08 août 2011

Quel est votre propos?

Une des questions qui m'ont été posées lors du concours d'entrée au CEEA, au sujet du synopsis que j'avais écrit, était:

Quel est votre propos, dans ce synopsis?

Et moi de répondre par un silence, l'oeil hagard...

Après quelques secondes je leur demande ce qu'ils veulent dire par là? Mon propos? La morale de l'histoire vous voulez dire? Ah non, pas la morale, le propos. On m'assure que chaque histoire possède bien un propos, et je suis prié de donner le mien.

Faute de meilleure définition du terme, je suis obligé de répondre que mon synopsis ne contient pas de morale: je l'ai écris pour l'amusement des spectateurs, et que je n'ai pas de plus hautes ambitions.

Ouh! L'erreur! Le visage horrifié, les membres du jury biffent nerveusement leurs carnets, comme si je venais de franchir le Rubicon.

Bonne leçon: au CEEA, on veut des auteurs qui ont un propos. Mais on ne nous dit pas exactement ce que c'est.

Je vais donc essayer de le faire aujourd'hui.

J'ai fait quelques recherches croisées sur les mots "propos" et "scénario" et force est de constater que les chercheurs et autres académiciens en sont plus friands que les scénaristes eux-mêmes, qui parlent plus volontiers de "thème".

Le "thème" du scénario. Voilà l'objet de ma recherche.

Je veux trouver la définition. Je vais donc poser la question à des scénaristes hollywoodiens, des professionnels oscarisés, connus et reconnus. Je me dis qu'ils ont sûrement une très bonne réponse.

(Si vous me croyez pas, je vous assure qu'avec internet il est très facile de joindre ces gens! Et ils répondent!)

Mais là, à ma grande déception, il semble bien qu'il n'existe aucun consensus autour de ce mot, le "thème". Certains parlent d'un élément qui assure la cohésion de l'oeuvre, comme une sorte de mot-clé qui chapeaute chaque séquence, chaque scène, chaque réplique. Mais aussitôt ils ajoutent qu'ils n'écrivent jamais leurs histoires en pensant au thème. C'est quelque chose qui s'analyse après coup... C'est ce que font les académiciens, pas les artistes.

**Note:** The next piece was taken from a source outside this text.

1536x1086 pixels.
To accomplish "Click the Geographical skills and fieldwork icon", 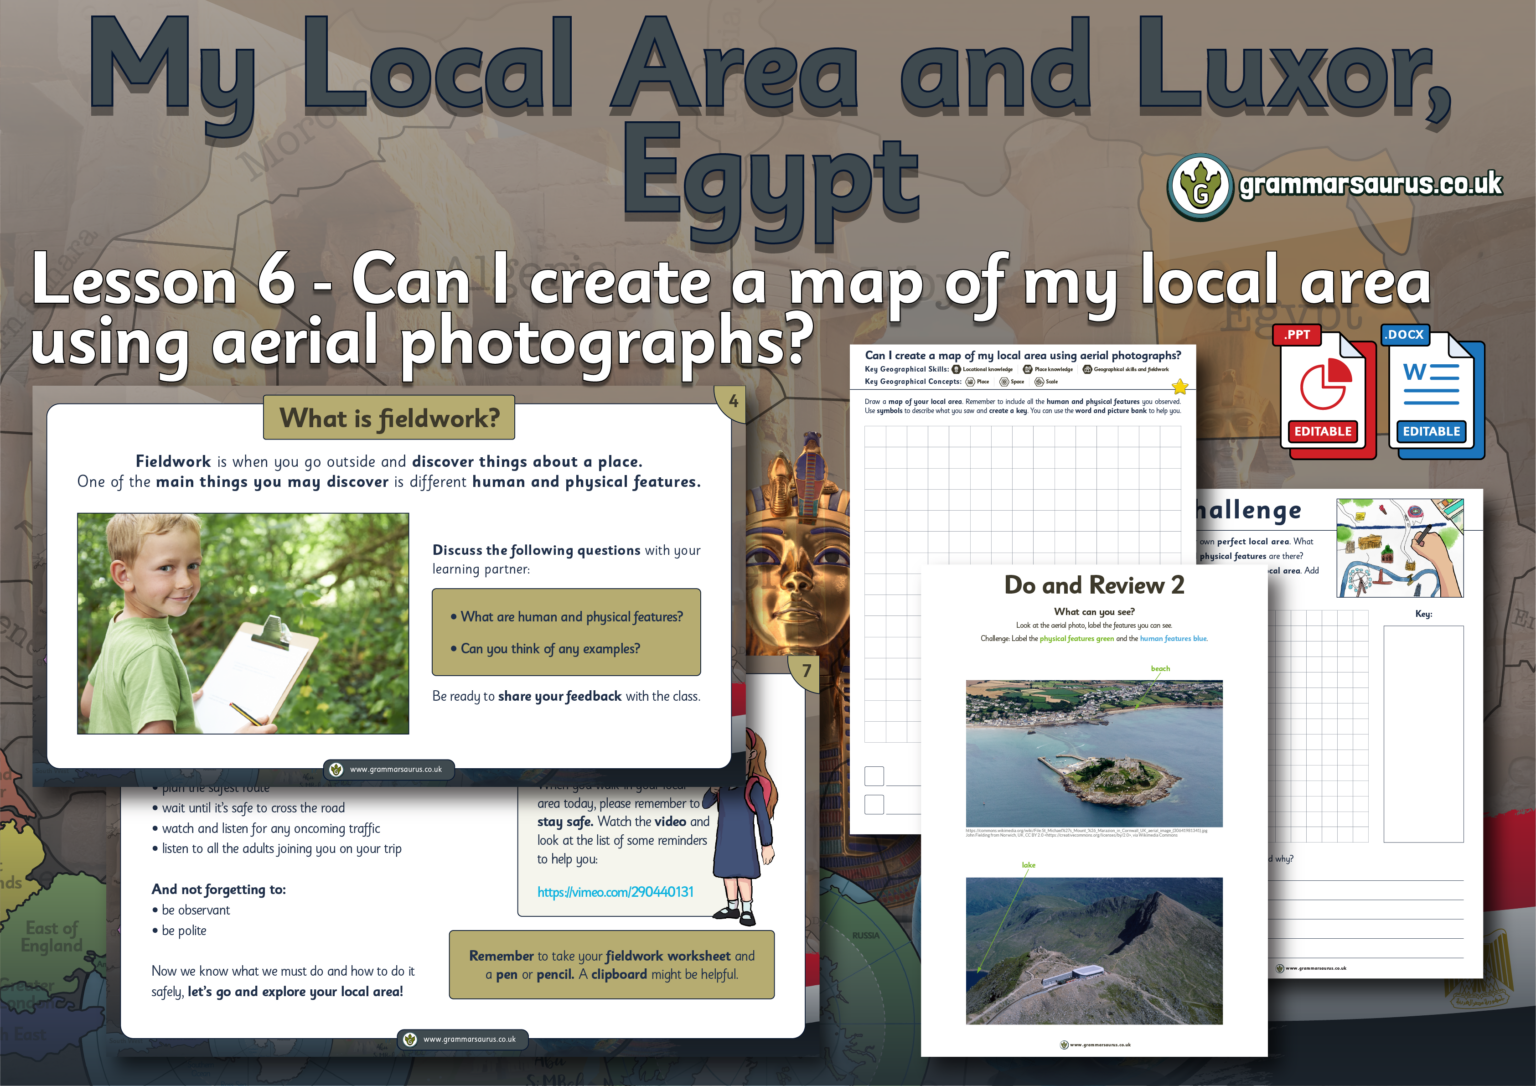I will point(1087,369).
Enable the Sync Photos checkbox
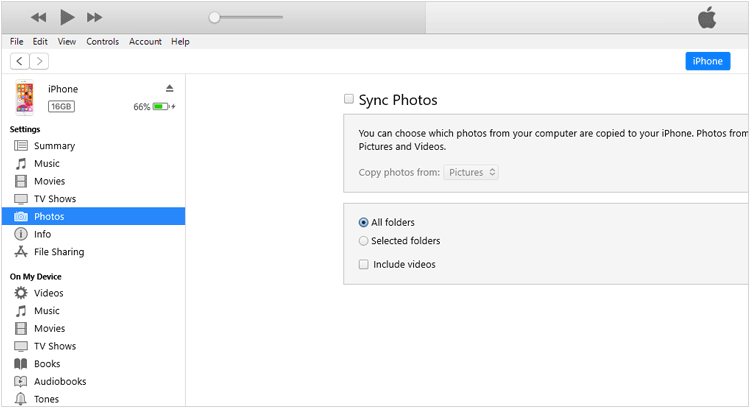This screenshot has width=750, height=408. point(349,99)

En tout cas, ce qui est sûr, c'est que j'avais tort au sujet de la "morale": ça n'a rien à voir. Une morale est une réponse à une question donnée ("il vaut mieux arrêter la drogue"). Le thème, en réalité, c'est la question elle-même ("jusqu'où la drogue peut-elle nous déshumaniser?").

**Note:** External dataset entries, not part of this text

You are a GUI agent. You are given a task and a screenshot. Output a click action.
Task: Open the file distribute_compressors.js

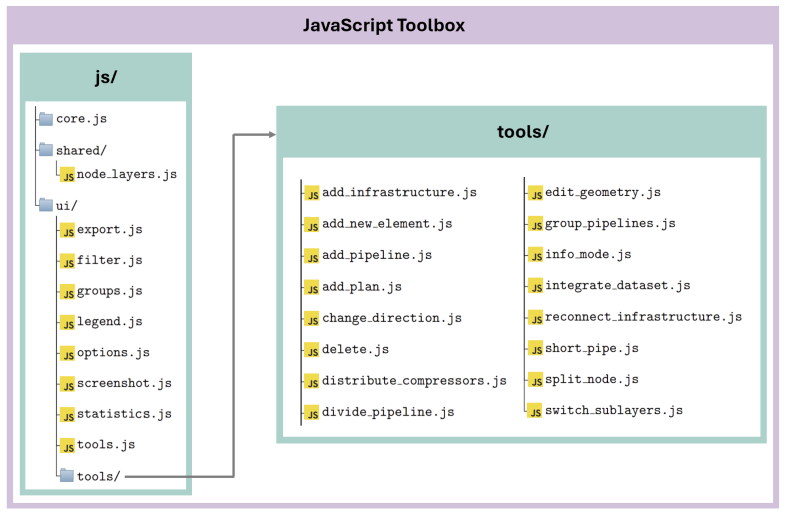coord(414,381)
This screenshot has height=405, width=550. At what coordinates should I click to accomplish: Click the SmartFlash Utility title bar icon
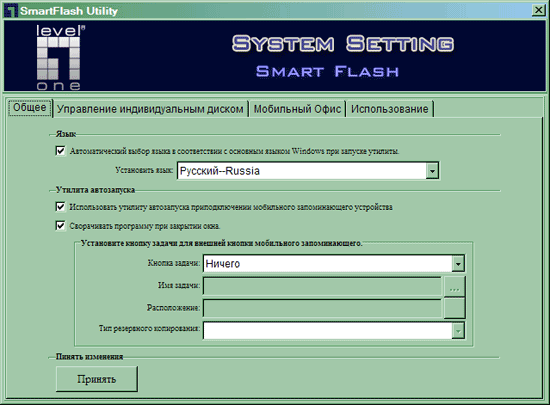[x=11, y=11]
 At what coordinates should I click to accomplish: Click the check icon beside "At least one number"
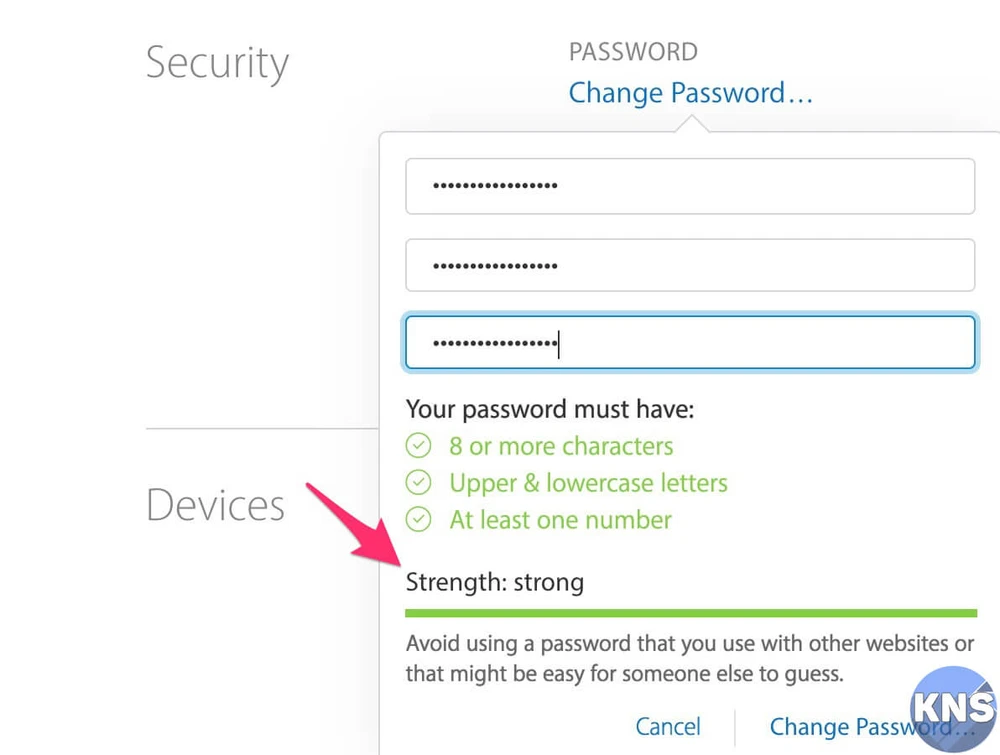tap(418, 520)
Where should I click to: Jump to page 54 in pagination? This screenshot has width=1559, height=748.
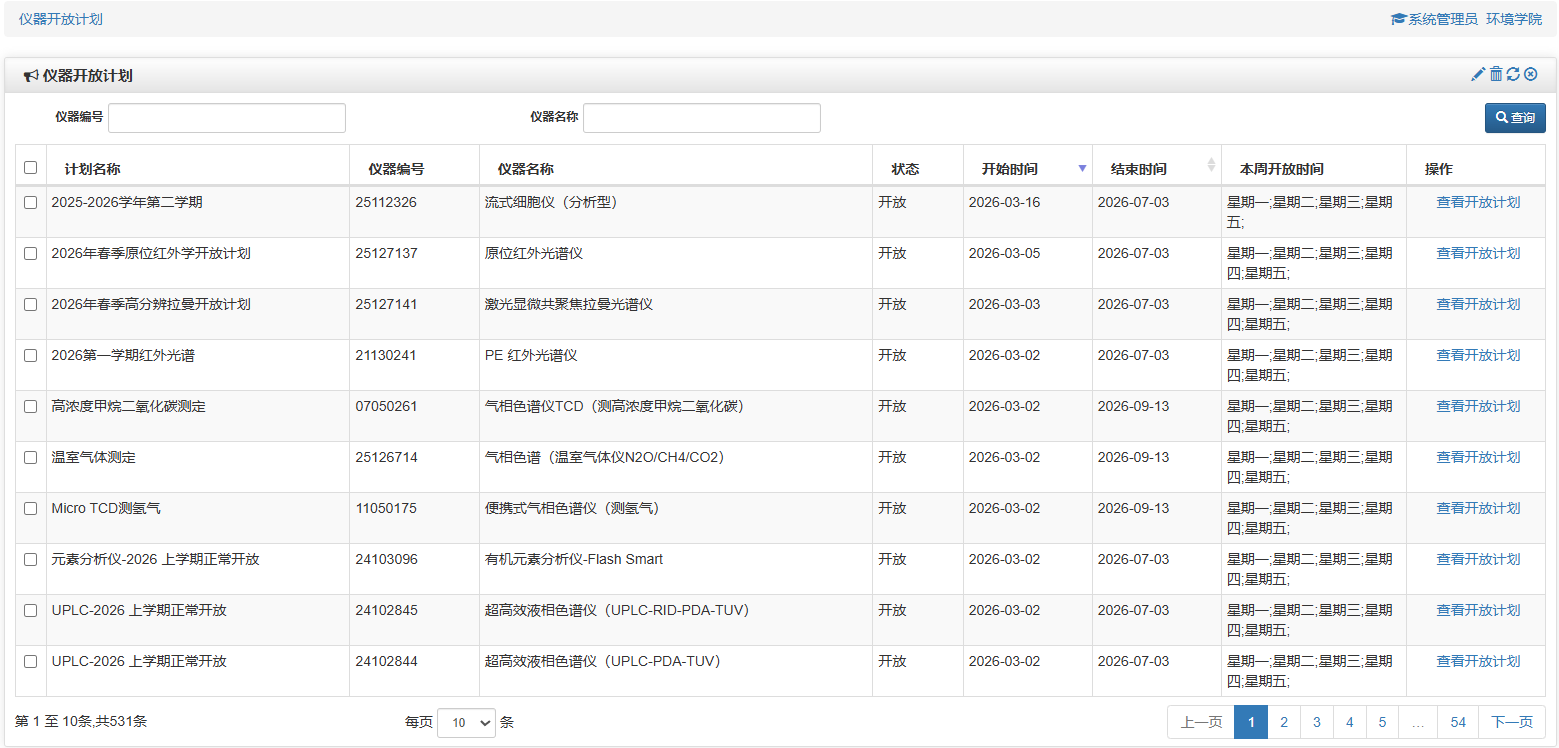coord(1457,721)

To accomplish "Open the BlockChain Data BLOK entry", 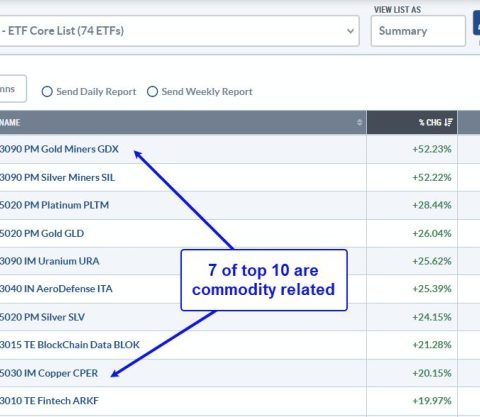I will point(70,345).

Donc lorsqu'on vous demande "dans votre scénario, quel était votre propos?", répondez par une question (cette technique fonctionne pour draguer les filles et impressionner les intellectuels de pacotille).

Ceci dit, ça nous avance pas beaucoup plus sur l'utilité du thème, en pratique, pour l'auteur. Il y a deux écoles: ceux qui découvrent leur thème en cours de route, et s'en servent consciemment pour faire des choix artistiques qui explorent les mêmes territoires tout au long de l'oeuvre. Cela donne une grande cohésion à l'ensemble: les mêmes obsessions reviennent, les mêmes idées sont illuminées par plusieurs côtés. Puis il y a ceux qui négligent le thème du début à la fin, et, suivant leur instinct, font des choix artistiques qui leur semblent cohérents.

Pour un long débat sur la question (en anglais) : le forum http://messageboard.donedealpro.com/boards/showthread.php?t=63186 laisse les scénaristes amateurs et pros se déchirer pendant des dizaines de pages.

Pour moi le point à retenir de ce forum, c'est que lorsqu'on demande au scénariste de Minority Report quel est son thème (des années après la sorti de film!), il répond "j'en sais rien".

Ceci dit, je serais injuste si je disais qu'on peut se débarrasser du thème aussi facilement. Une bonne question est tout de même posée: "Une histoire sans thème vaut-elle la peine d'être racontée?"

On pourra débattre longtemps sur la question.

Je reste persuadé que demander à un scénariste "quel est votre propos?", c'est de la branlette intellectuelle.